6.2.3 Under the variations of M_t , β_p and β_e

The effects of the variations of the representative physical parameters M_t ,β_p and β_e on the control performances of the control system were investigated. Step responses of the control system under the variation of M_t, β_p and β_e were shown in Fig. 12, 13 and 14.

Fig. 12 Experimental and simulated results of the object system under M_t variation

Fig. 13 Simulated results of the object system under B_p variation

Fig. 14 Simulated results of the object system under β_e variation

When FL-SFC was applied, change in control performances appeared according to the variation of M_t , β_p and β_e . And, it was ascertained that, with FL-SFC-DOB application, the change in the control performances under the variation of M_t , β_p and β_e could be moderated in a great deal.

7. Conclusions

In this study, the control performance of a hydraulic servo system with a feedback linearization compensator and a disturbance observer was investigated.
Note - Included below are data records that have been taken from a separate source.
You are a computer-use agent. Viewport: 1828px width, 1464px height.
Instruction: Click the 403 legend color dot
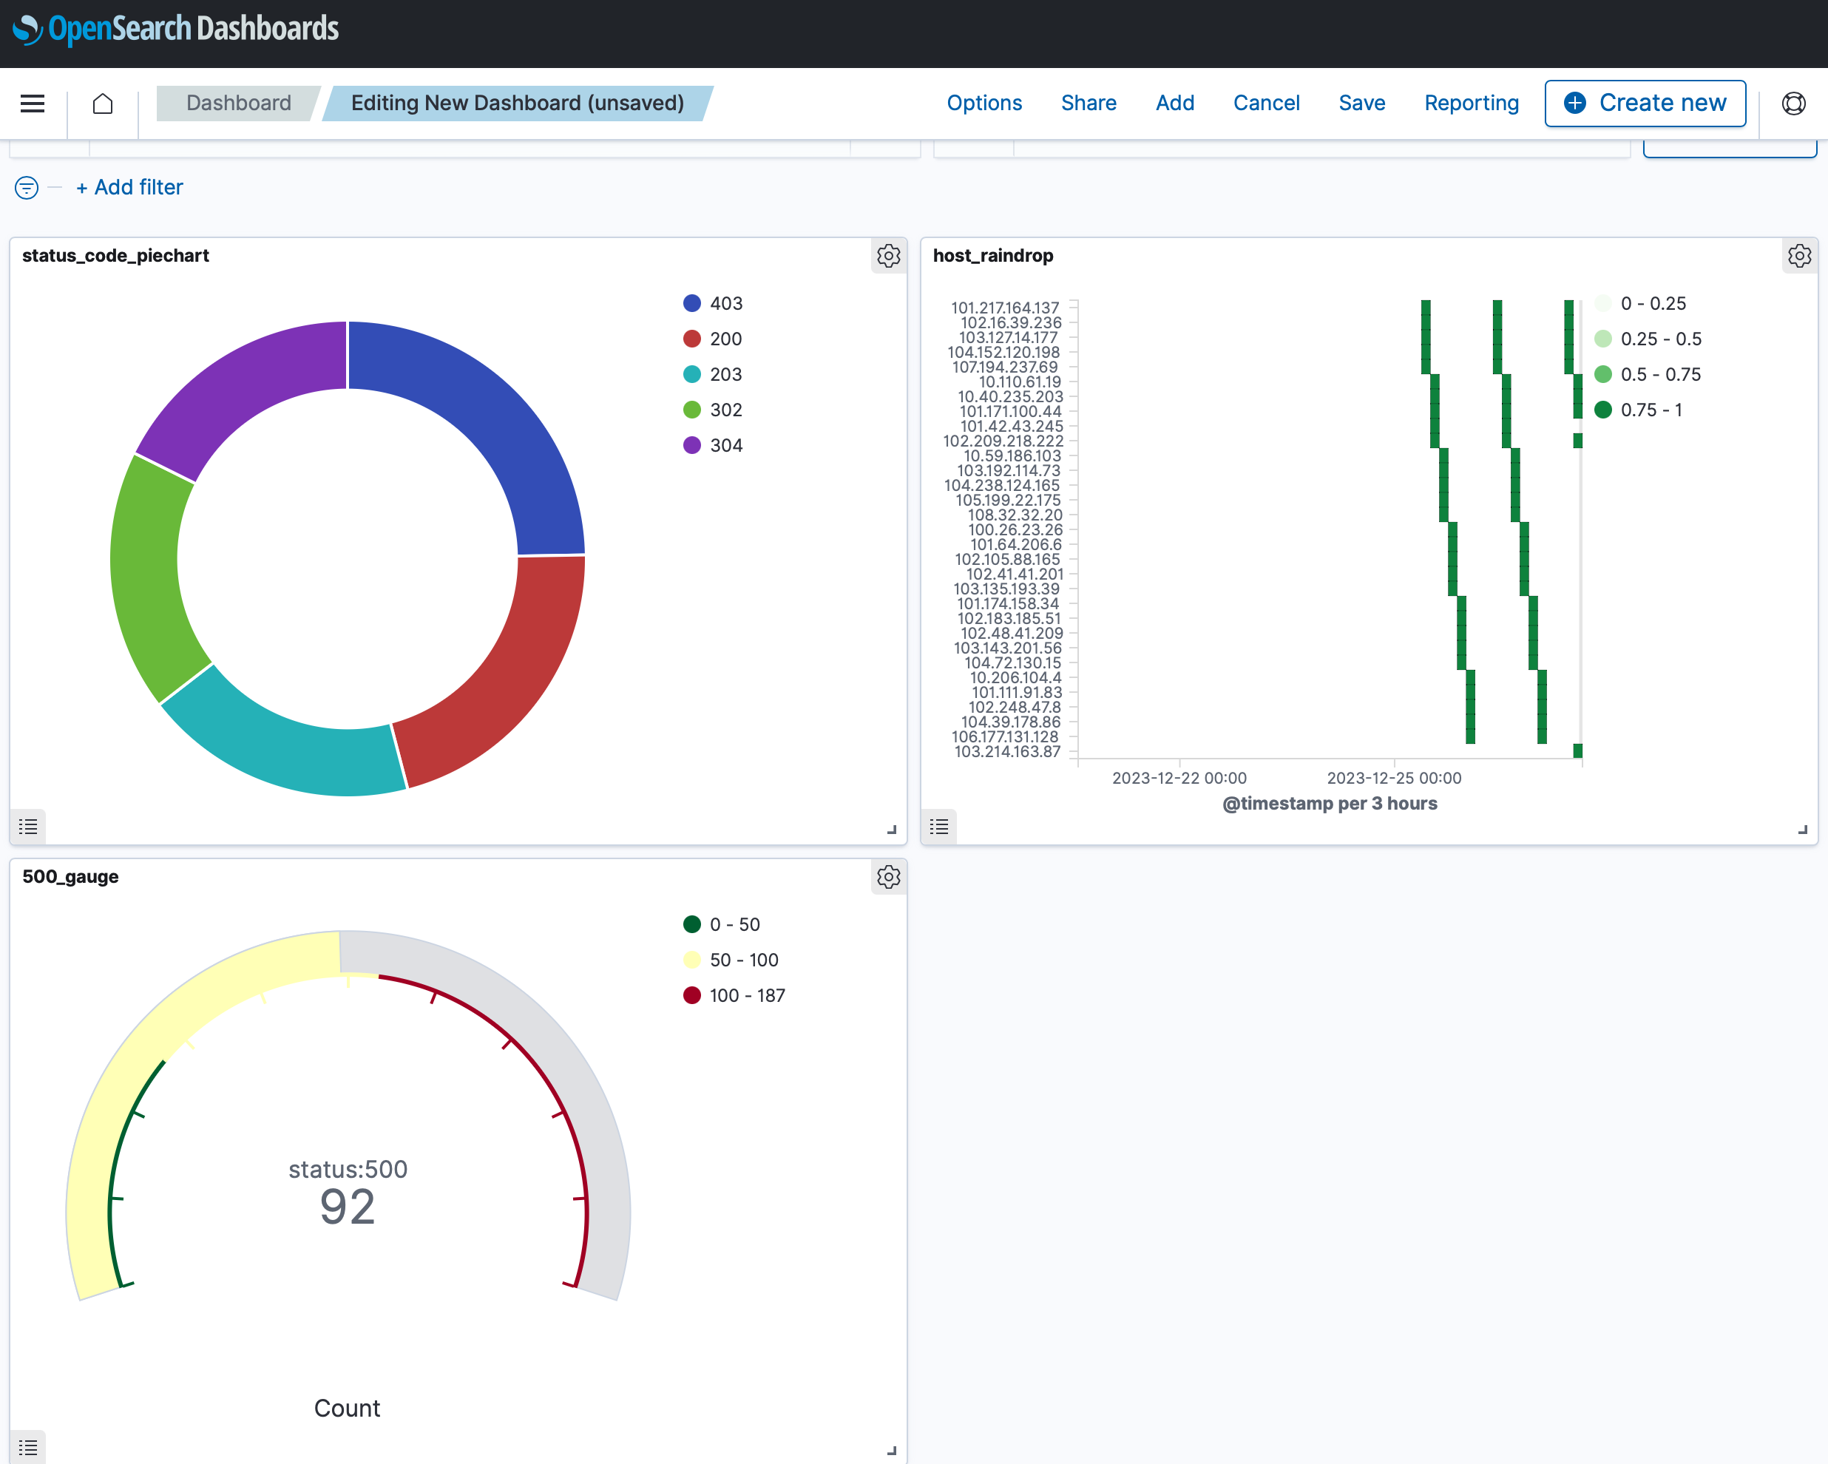pyautogui.click(x=692, y=303)
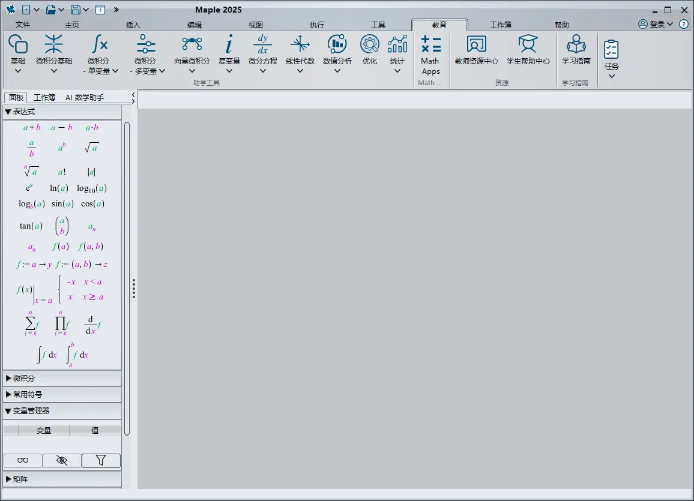Toggle the hide variables crossed-eye button
694x501 pixels.
pyautogui.click(x=62, y=460)
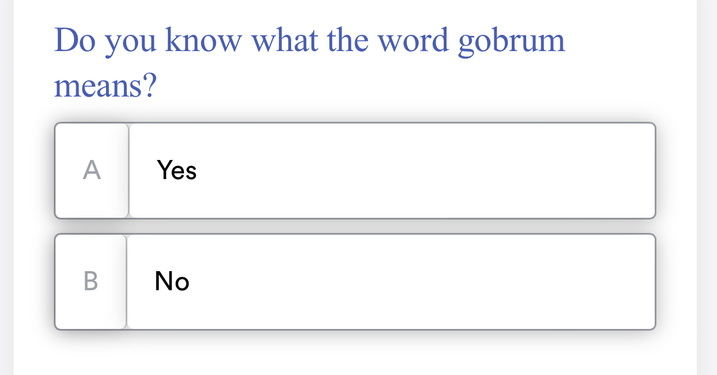Select answer option B labeled No
Image resolution: width=717 pixels, height=375 pixels.
point(355,281)
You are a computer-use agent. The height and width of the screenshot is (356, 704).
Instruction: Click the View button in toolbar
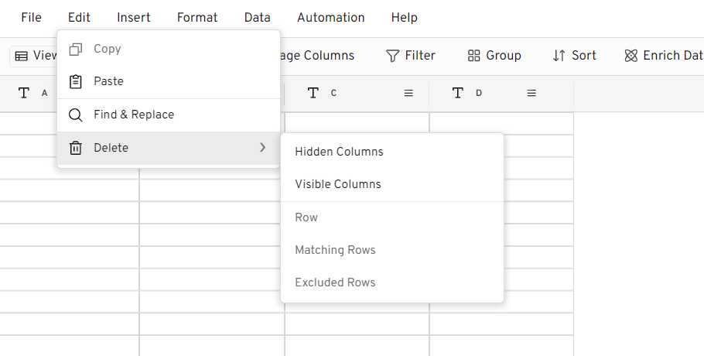pos(35,56)
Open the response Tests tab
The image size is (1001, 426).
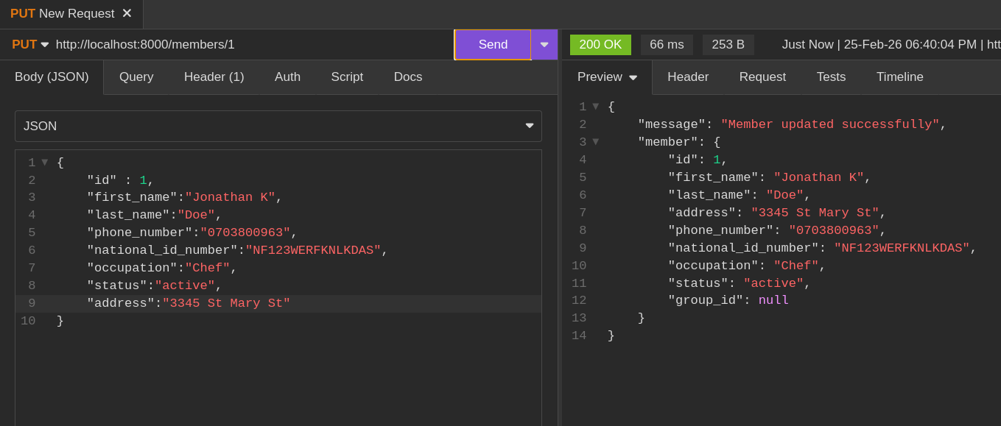(831, 77)
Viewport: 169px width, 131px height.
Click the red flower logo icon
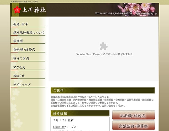coord(17,10)
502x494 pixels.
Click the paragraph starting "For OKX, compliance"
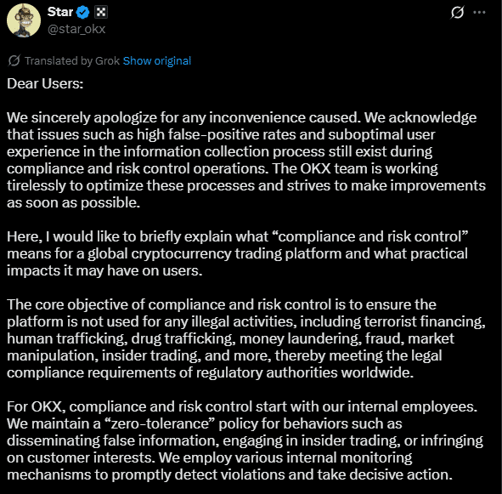pos(245,440)
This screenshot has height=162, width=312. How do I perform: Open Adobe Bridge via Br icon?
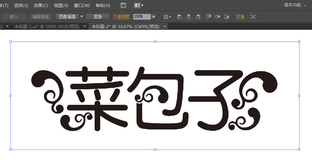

The focus of this study was set on the quantitative investigation of the effects(sensitivities) of system uncertainty on control performances of the hydraulic control system.

The sensitivity on the system uncertainty(changes in values of physical parameters of the control system, neutral point shift of the control valve, and disturbance input) of the hydraulic control system with a Feedback Linearization - State Feedback Controller(FL-SFC) which has not been covered in detail in the previous researches, was studied quantitatively by experiments and numerical simulations. As a result, it was confirmed that the system uncertainty may significantly affect the control performance in the hydraulic control system with FL-SFC.

Then, a Feedback Linearization - State Feedback Controller with Disturbance Observer (FL-SFC-DOB) was designed for the hydraulic servo system. From the experiments and numerical simulations, it was confirmed the control with FL-SFC-DOB can guarantee excellent and robust control performance under the existence of system uncertainty and external disturbances.